▸ Given passage
━━━━

While only 32% of top-performing companies see AI as inapplicable, this figure rises sharply to 74% among those with lower management scores.

However, CMI research reveals that anxiety around AI technologies remains widespread, with over two in five (44%) UK managers reporting concerns raised by colleagues and direct reports about new and emerging AI tools within their organisations.

Alarmingly, fewer than one in 10 managers (9%) believe their organisation is adequately equipped to work with AI, with most receiving little to no training on how to manage or integrate these technologies effectively.

Researchers have found that managers will increasingly play a critical role in interpreting Ai-generated insights, ensuring these align with organisational goals, and making judgment calls that require human intuition and ethical consideration.

AI will impact every department and section, with no exceptions. For the human resources manager, they will need to determine whether AI is writing recruits’ curriculum-vitae and cover letters.

━━━━

▸ Given data
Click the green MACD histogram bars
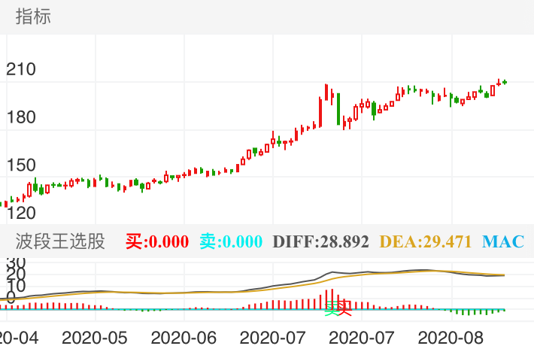 point(474,311)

━━━━

▸ Prompt
Extract the whole passage about managers and AI from above, copying it word for word.

▸ Exercise result
While only 32% of top-performing companies see AI as inapplicable, this figure rises sharply to 74% among those with lower management scores.

However, CMI research reveals that anxiety around AI technologies remains widespread, with over two in five (44%) UK managers reporting concerns raised by colleagues and direct reports about new and emerging AI tools within their organisations.

Alarmingly, fewer than one in 10 managers (9%) believe their organisation is adequately equipped to work with AI, with most receiving little to no training on how to manage or integrate these technologies effectively.

Researchers have found that managers will increasingly play a critical role in interpreting Ai-generated insights, ensuring these align with organisational goals, and making judgment calls that require human intuition and ethical consideration.

AI will impact every department and section, with no exceptions. For the human resources manager, they will need to determine whether AI is writing recruits’ curriculum-vitae and cover letters.